Problem details: Down to the last word, output the records below, skipping any images.

Data records:
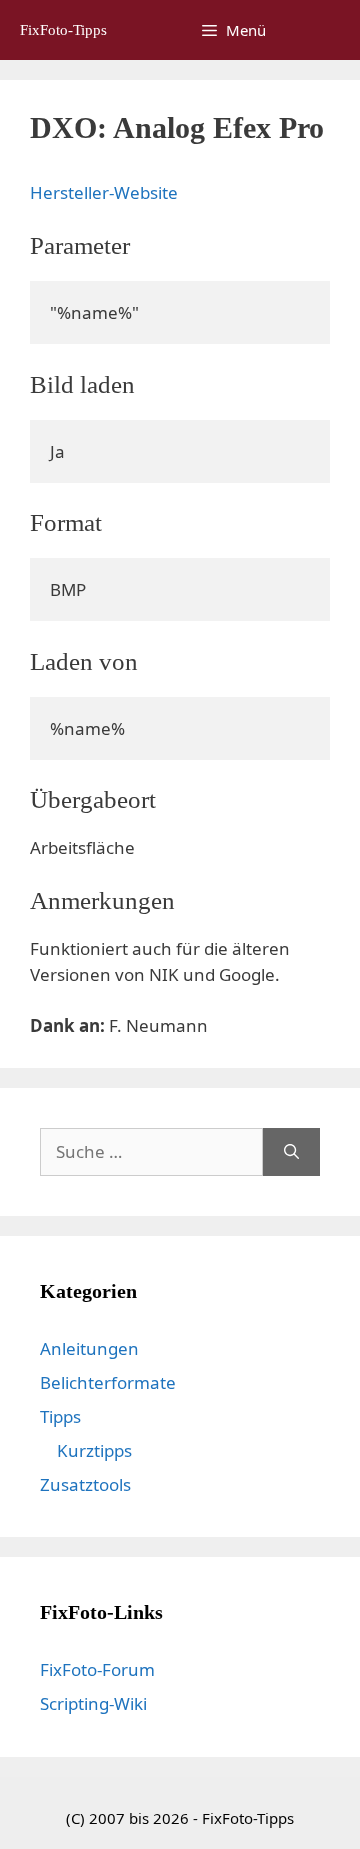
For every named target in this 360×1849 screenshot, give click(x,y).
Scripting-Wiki (93, 1703)
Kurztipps (94, 1450)
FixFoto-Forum (97, 1669)
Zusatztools (85, 1484)
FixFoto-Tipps (63, 30)
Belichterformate (108, 1382)
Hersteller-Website (104, 192)
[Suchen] (291, 1152)
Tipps (60, 1416)
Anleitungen (89, 1348)
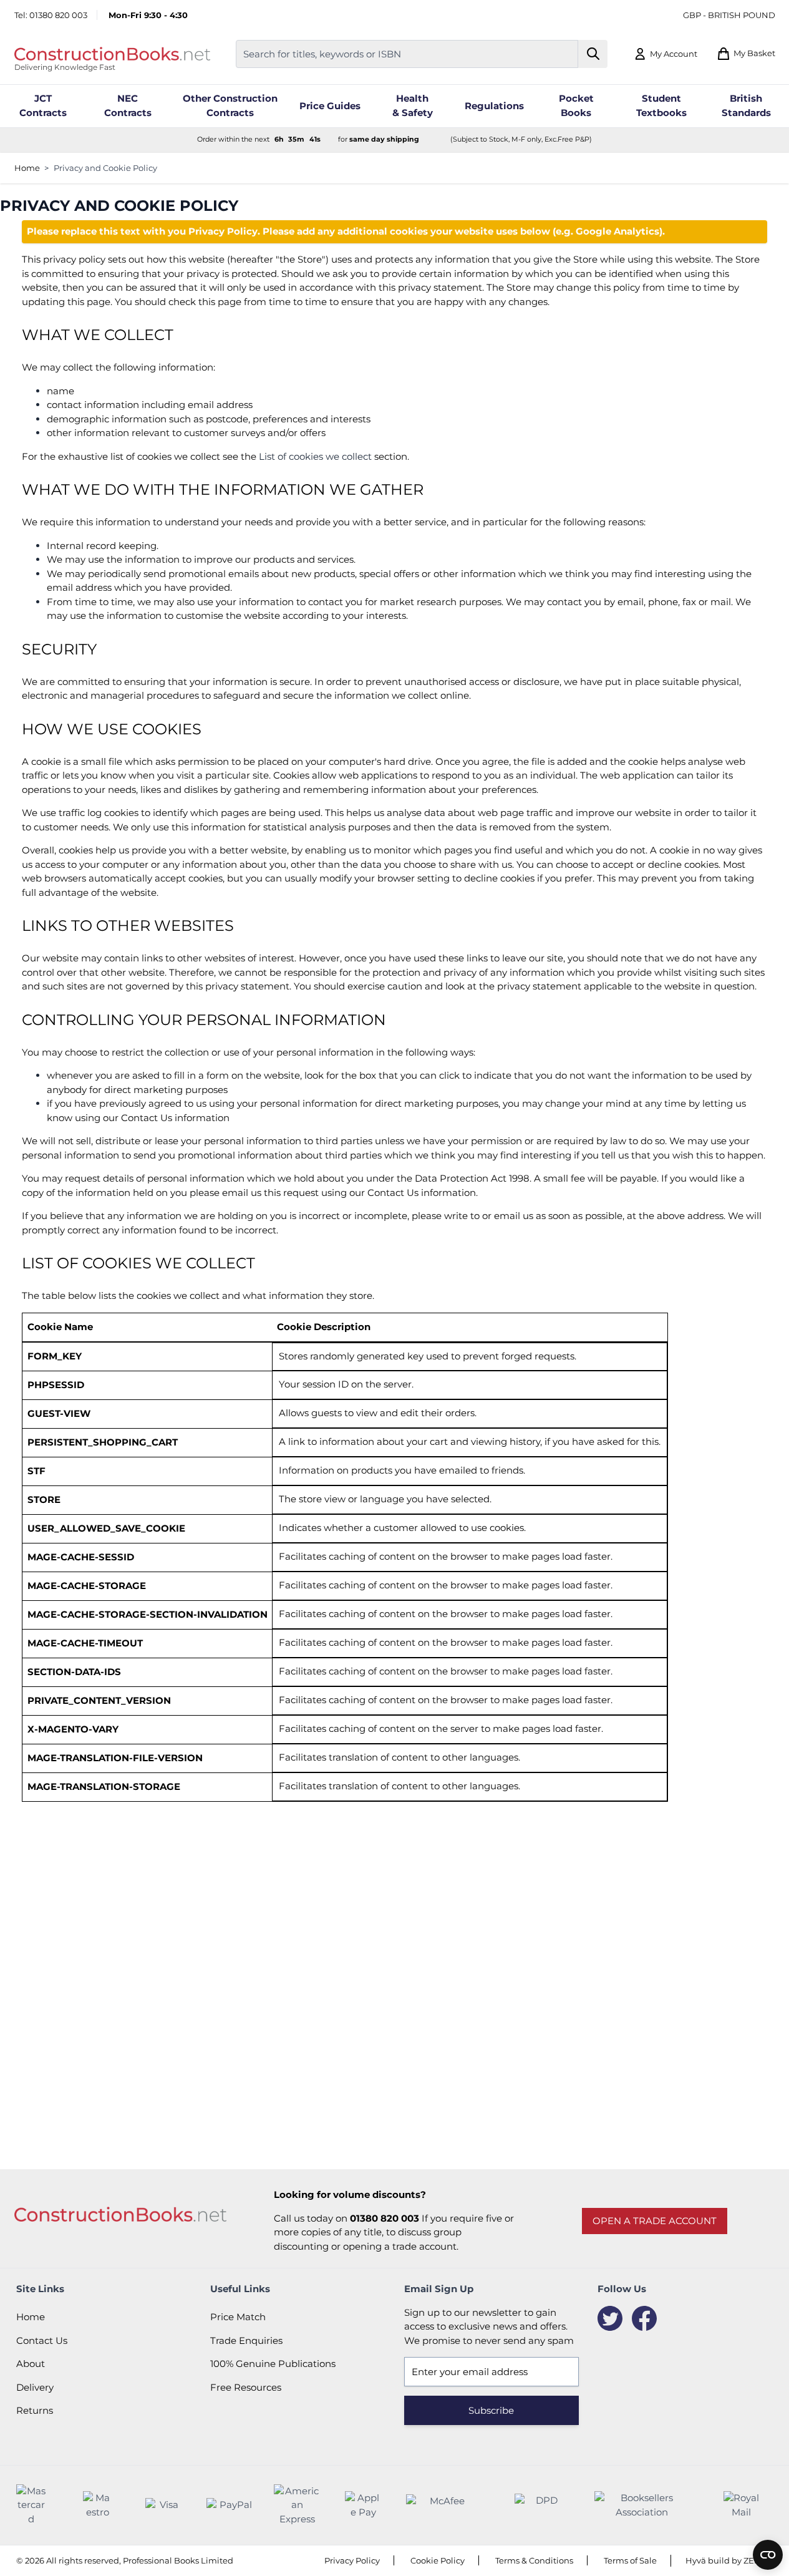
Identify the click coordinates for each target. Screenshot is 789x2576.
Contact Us (41, 2340)
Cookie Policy (437, 2560)
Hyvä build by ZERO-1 (729, 2560)
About (30, 2363)
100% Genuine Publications (273, 2363)
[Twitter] (610, 2318)
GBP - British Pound (729, 15)
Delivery (35, 2387)
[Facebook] (644, 2318)
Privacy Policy (352, 2560)
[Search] (592, 54)
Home (27, 168)
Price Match (238, 2317)
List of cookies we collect (315, 456)
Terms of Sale (630, 2560)
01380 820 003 (58, 15)
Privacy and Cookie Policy (105, 168)
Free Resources (245, 2387)
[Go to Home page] (112, 54)
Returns (34, 2410)
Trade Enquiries (246, 2340)
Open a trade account (655, 2221)
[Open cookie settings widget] (768, 2555)
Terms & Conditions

Solved problem:
For every named target in this 360×1849 screenshot, give click(x,y).
Scripting-Wiki (93, 1703)
Kurztipps (94, 1450)
FixFoto-Forum (97, 1669)
Zusatztools (85, 1484)
FixFoto-Tipps (63, 30)
Belichterformate (108, 1382)
Hersteller-Website (104, 192)
[Suchen] (291, 1152)
Tipps (60, 1416)
Anleitungen (89, 1348)
Identify the click coordinates for each target. Screenshot is 789x2576.
Contact Us (41, 2340)
Cookie Policy (437, 2560)
Hyvä build by ZERO-1 (729, 2560)
About (30, 2363)
100% Genuine Publications (273, 2363)
[Twitter] (610, 2318)
GBP - British Pound (729, 15)
Delivery (35, 2387)
[Facebook] (644, 2318)
Privacy Policy (352, 2560)
[Search] (592, 54)
Home (27, 168)
Price Match (238, 2317)
List of cookies we collect (315, 456)
Terms of Sale (630, 2560)
01380 820 003 (58, 15)
Privacy and Cookie Policy (105, 168)
Free Resources (245, 2387)
[Go to Home page] (112, 54)
Returns (34, 2410)
Trade Enquiries (246, 2340)
Open a trade account (655, 2221)
[Open cookie settings widget] (768, 2555)
Terms & Conditions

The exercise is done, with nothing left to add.